§ **Task requirements**:
Of the lines in the data below, write out exactly those from the one holding "Antibody portal (283, 586)" through the one holding "Sign-up (1032, 16)", both included.

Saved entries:

[Start of section]

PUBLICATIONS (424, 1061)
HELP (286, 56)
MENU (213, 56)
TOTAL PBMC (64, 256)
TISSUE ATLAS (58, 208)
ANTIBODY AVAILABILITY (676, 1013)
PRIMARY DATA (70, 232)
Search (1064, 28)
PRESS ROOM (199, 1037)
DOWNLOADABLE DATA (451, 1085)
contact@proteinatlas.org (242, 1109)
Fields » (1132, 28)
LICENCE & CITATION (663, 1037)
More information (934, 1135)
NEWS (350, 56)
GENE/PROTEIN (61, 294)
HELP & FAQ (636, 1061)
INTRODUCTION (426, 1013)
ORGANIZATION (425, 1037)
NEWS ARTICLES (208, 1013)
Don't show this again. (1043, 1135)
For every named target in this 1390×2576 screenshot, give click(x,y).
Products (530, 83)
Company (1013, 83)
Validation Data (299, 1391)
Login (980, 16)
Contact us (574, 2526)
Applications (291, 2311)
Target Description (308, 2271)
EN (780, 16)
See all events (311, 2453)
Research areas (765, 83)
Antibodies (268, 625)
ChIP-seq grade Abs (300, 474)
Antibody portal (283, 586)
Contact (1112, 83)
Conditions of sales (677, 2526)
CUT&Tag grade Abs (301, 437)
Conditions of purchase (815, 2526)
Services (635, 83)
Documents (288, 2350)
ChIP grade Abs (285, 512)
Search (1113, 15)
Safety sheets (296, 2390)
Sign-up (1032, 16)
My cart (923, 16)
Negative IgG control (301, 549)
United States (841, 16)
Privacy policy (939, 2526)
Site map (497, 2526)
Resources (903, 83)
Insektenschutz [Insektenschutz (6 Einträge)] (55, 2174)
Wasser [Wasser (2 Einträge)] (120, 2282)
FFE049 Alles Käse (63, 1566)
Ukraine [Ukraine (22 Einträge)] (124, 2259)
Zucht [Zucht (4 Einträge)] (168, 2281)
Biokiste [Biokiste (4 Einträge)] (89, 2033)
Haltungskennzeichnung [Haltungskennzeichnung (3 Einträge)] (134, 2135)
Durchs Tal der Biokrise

[End of section]

§ **Result below**:
Antibody portal (283, 586)
Contact (1112, 83)
Conditions of sales (677, 2526)
CUT&Tag grade Abs (301, 437)
Conditions of purchase (815, 2526)
Services (635, 83)
Documents (288, 2350)
ChIP grade Abs (285, 512)
Search (1113, 15)
Safety sheets (296, 2390)
Sign-up (1032, 16)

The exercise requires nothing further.